Here’s my table showing absentee ballots requested by Iowa voters as of September 21, 2014. At that time, official data did not lump Libertarian and Green voters together as “others.”
Congressional district | Democrats | Republicans | no-party voters | Libertarian | Iowa Green | total |
---|---|---|---|---|---|---|
IA-01 | 15,455 | 7,556 | 6,717 | 23 | 26 | 29,777 |
IA-02 | 18,469 | 7,630 | 7,629 | 25 | 30 | 33,783 |
IA-03 | 14,618 | 7,901 | 4,872 | 25 | 19 | 27,435 |
IA-04 | 9,327 | 8,012 | 3,825 | 12 | 7 | 21,183 |
statewide | 57,869 | 31,099 | 23,043 | 85 | 82 | 112,178 |
If I recall correctly, Governor Terry Branstad’s campaign had already sent out its first early vote mail piece by this point in the last election cycle. But leaving all Republicans and no-party voters aside, the Democratic ballot request numbers alone eclipse the statewide figures released today.
In a couple of weeks we’ll have a better sense of whether this year’s early GOTV simply got a late start, or whether fewer Iowans are inclined to vote before election day (or at all).

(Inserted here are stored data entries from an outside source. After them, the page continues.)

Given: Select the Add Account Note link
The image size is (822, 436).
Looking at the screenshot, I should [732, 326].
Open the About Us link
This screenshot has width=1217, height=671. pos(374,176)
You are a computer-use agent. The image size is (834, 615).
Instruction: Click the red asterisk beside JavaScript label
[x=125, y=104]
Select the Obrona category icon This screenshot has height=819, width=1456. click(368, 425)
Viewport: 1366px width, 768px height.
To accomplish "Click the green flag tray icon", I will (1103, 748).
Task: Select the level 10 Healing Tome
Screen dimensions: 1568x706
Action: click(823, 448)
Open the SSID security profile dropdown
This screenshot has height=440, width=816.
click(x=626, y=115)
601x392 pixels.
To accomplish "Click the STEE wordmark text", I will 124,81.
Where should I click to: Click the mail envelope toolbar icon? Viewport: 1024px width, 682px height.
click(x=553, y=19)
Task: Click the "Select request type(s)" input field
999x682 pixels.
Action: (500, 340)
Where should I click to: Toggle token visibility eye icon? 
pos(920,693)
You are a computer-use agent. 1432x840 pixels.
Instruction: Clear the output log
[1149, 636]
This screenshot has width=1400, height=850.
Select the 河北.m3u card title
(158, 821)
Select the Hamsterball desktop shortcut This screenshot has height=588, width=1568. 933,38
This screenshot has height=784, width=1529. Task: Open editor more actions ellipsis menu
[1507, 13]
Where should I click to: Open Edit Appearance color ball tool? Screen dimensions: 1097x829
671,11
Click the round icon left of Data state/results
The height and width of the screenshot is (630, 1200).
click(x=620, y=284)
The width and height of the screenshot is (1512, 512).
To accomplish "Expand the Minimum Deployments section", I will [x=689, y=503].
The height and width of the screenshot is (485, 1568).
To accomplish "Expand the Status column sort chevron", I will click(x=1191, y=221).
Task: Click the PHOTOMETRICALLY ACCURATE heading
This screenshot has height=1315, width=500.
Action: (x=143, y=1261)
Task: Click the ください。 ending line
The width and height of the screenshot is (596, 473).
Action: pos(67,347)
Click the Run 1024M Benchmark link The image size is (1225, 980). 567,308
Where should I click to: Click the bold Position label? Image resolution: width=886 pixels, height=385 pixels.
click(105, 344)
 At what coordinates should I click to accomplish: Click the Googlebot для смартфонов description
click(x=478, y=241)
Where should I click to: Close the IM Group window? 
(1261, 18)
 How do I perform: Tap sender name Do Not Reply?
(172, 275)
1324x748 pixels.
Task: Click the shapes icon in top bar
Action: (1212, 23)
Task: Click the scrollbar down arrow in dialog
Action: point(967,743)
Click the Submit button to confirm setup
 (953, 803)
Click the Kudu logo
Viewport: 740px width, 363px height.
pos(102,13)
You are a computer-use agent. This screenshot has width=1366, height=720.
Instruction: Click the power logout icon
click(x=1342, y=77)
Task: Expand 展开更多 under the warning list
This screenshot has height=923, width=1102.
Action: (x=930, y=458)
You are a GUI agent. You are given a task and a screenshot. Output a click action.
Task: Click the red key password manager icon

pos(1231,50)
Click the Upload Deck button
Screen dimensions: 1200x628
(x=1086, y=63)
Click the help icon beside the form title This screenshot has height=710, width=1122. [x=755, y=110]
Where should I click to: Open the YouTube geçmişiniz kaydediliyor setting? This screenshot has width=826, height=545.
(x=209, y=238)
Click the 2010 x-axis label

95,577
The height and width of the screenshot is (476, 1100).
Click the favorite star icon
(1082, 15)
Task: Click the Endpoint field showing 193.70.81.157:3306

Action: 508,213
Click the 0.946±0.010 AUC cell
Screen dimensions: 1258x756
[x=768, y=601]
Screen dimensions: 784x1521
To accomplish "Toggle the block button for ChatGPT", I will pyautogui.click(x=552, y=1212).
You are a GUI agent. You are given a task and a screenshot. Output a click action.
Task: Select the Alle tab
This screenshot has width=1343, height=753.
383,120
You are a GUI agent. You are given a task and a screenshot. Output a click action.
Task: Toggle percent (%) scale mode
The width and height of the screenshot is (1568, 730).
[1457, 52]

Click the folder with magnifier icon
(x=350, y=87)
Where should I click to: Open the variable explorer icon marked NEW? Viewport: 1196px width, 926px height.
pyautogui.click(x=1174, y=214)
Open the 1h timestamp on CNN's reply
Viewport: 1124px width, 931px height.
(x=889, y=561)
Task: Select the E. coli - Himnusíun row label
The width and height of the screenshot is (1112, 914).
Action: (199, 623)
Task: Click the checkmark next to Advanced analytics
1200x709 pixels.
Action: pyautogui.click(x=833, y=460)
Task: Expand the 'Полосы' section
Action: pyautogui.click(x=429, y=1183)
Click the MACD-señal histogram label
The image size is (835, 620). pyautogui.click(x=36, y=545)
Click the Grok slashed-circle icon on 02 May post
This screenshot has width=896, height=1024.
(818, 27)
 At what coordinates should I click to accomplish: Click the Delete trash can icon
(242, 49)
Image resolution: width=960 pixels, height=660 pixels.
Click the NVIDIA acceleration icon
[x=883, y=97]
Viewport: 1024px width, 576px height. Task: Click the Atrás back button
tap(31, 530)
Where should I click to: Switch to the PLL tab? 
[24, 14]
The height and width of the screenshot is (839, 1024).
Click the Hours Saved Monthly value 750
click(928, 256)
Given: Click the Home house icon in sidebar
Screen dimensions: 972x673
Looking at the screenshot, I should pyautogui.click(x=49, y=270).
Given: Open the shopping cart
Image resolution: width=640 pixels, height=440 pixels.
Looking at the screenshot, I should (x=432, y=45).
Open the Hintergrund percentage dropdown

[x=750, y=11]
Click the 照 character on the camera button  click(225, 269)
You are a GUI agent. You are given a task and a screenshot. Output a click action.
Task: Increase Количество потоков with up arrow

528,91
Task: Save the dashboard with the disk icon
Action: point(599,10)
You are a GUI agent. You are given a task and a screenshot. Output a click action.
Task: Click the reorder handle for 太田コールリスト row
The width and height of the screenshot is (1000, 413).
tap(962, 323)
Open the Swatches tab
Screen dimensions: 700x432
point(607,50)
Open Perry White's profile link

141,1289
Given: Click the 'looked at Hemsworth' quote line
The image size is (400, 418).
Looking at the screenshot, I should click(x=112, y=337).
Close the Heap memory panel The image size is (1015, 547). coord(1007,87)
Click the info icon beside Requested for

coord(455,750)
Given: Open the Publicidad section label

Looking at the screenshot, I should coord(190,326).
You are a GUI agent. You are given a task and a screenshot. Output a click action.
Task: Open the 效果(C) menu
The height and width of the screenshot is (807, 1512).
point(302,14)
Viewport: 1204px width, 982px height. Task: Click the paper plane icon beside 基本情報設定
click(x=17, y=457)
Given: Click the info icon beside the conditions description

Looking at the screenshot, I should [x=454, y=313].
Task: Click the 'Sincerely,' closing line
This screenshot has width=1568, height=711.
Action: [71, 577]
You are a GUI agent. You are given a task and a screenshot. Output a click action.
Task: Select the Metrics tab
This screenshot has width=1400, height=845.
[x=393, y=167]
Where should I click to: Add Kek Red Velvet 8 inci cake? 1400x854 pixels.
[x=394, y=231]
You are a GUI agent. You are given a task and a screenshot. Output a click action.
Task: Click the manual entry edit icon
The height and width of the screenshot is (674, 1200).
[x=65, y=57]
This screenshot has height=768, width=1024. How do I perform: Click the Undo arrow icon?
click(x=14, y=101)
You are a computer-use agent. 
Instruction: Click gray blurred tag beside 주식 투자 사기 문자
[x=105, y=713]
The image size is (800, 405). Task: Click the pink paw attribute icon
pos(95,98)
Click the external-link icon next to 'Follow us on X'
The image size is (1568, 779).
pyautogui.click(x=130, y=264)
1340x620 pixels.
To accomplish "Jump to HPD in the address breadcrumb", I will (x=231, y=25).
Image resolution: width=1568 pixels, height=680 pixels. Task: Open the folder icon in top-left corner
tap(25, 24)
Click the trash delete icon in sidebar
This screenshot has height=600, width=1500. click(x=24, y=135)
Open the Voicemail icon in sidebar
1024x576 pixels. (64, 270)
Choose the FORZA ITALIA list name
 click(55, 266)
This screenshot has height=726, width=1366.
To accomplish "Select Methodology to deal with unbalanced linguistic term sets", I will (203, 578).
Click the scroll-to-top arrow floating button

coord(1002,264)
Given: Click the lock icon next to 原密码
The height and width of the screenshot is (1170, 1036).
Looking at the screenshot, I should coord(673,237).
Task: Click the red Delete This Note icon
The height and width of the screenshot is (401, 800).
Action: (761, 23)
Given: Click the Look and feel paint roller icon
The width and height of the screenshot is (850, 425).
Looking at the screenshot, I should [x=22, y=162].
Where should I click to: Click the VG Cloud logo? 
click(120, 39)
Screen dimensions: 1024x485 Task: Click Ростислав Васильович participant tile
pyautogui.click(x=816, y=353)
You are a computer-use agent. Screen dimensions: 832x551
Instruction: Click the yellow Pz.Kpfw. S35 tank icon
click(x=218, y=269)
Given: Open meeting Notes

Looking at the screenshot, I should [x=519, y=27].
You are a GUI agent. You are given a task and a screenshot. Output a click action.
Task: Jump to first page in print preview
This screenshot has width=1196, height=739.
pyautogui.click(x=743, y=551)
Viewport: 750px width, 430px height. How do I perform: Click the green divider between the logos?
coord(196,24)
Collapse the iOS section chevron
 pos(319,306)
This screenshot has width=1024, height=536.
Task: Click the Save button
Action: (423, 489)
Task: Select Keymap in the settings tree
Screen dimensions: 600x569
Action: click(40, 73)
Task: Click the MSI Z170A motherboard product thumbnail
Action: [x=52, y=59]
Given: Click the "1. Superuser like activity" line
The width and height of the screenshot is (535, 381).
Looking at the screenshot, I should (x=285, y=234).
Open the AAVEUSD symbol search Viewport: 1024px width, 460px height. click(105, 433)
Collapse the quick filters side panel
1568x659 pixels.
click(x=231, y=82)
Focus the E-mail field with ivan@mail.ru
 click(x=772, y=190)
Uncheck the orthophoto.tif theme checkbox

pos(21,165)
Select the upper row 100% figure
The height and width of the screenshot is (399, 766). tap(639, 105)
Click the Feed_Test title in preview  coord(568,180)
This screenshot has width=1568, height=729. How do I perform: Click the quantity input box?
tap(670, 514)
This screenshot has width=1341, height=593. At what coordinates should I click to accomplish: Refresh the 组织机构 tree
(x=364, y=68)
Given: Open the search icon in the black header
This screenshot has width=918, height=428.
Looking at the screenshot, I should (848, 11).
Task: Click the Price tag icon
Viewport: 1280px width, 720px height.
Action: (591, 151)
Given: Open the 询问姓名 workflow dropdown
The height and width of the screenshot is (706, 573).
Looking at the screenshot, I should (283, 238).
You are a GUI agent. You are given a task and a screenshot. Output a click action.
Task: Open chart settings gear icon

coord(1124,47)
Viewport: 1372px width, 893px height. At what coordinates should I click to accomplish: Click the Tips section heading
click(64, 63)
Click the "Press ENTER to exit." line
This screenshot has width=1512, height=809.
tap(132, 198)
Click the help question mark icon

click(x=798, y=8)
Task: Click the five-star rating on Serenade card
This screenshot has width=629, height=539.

P.S.- Thousands of Iowans will cast early ballots in person rather than through the mail. Once county auditors’ offices open for in-person early voting on September 29, voters who choose that option will be recorded in the Secretary of State’s data as having requested and returned an absentee ballot on the same day.
UPDATE: The Secretary of State’s office also posted absentee ballot request numbers for each Iowa Senate and Iowa House district today.